Cuidado con las agujas, no las pise, hábiles instrumentos que son del poco aprecio por uno mismo. A Gracie no le entraba en la cabeza que un adicto no pusiera especial cuidado en utilizar agujas limpias. Este fallo la hizo inflar de rabia los carrillos. Sor Edgar, en cambio, pensaba en el atractivo de la condenación, el mordisquito amoroso de aquel puñal de libélula. Sabiendo que no vales nada, lo único que puede gratificarte la vanidad es apostar contra la muerte» p. 91)

Cuesta creer cómo alguien se ha podido meter en la mente de dos monjas, una joven y una vieja.
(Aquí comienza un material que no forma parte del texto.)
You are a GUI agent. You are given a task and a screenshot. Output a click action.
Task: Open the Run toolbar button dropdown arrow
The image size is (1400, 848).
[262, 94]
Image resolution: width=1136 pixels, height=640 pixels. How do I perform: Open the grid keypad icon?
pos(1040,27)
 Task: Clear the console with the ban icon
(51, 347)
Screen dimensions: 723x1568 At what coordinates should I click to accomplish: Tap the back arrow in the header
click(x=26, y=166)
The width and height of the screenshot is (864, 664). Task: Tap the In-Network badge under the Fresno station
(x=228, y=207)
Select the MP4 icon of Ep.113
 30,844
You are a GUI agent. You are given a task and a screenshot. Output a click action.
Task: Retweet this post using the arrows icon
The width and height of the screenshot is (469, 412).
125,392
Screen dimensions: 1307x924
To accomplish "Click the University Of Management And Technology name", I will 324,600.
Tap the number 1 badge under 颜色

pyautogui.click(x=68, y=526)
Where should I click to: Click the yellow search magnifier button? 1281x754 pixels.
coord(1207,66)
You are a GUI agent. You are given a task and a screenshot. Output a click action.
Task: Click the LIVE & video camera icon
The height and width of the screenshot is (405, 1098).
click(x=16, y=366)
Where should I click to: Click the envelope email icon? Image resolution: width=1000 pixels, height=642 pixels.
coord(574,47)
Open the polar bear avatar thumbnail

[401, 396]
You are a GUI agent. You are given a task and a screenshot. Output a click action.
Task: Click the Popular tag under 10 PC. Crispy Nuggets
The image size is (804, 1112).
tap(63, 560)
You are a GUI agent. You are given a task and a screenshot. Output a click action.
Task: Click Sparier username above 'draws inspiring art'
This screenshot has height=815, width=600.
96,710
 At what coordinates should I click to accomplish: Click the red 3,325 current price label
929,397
Eso, ya la capacidad de transmitirlo, lo convierten en el escritor superior que es. Pero no me resisto a poner otro, un poco más largo, que transmite la locura de la sociedad. El último. Han terminado la entrega de comida y Gracie deja a los grafiteros ayudantes (la “peña”) en una zona llamada El Pájaro.

«Gracie soltó a la peña en el Pájaro, en el preciso momento en que aparcaba un autobús. ¿Qué es eso, puedes creértelo? Un autobús turístico, pintado de carnaval, con un cartel enla ranura de encima del parabrisas en que se leía SOUTH BRONX SURREAL, Sur del Bronx surrealista. A Gracie se le hizo más intensa la respiración. Unos treinta europeos cámara en ristre bajaron tímidamente a la acera de las tiendas entabladas y las fábricas cerradas y contemplaron al otro lado de la calle el edificio abandonado, a media distancia.
Gracie, medio frenética, sacó la cabeza por la ventanilla y se puso a gritar:
—No es surrealista.  Es la realidad, es la realidad. Su autobús sí que es surrealista. Ustedes sí que son surrealistas».


Pienso que este grito de la monja a los turistas del mundo pobre, el de las últimas gotas de la resistencia y la vileza, a lo mejor el autor lo está diciendo como resumen de lo que es su obra y su visión del mundo: Es la realidad, es la realidad. Que queramos ver “la realidad”, depende ya de nosotros.

Ya he escrito demasiado (es decir, más que suficiente). Quedan los cuatro relatos de la tercera parte: Baader-Meinhof (2002), Medianoche en Dostoievski (2009), La hoz y el martillo (2022) y La Hambrienta (2011). No es por falta de ganas que no digo nada sobre ellos.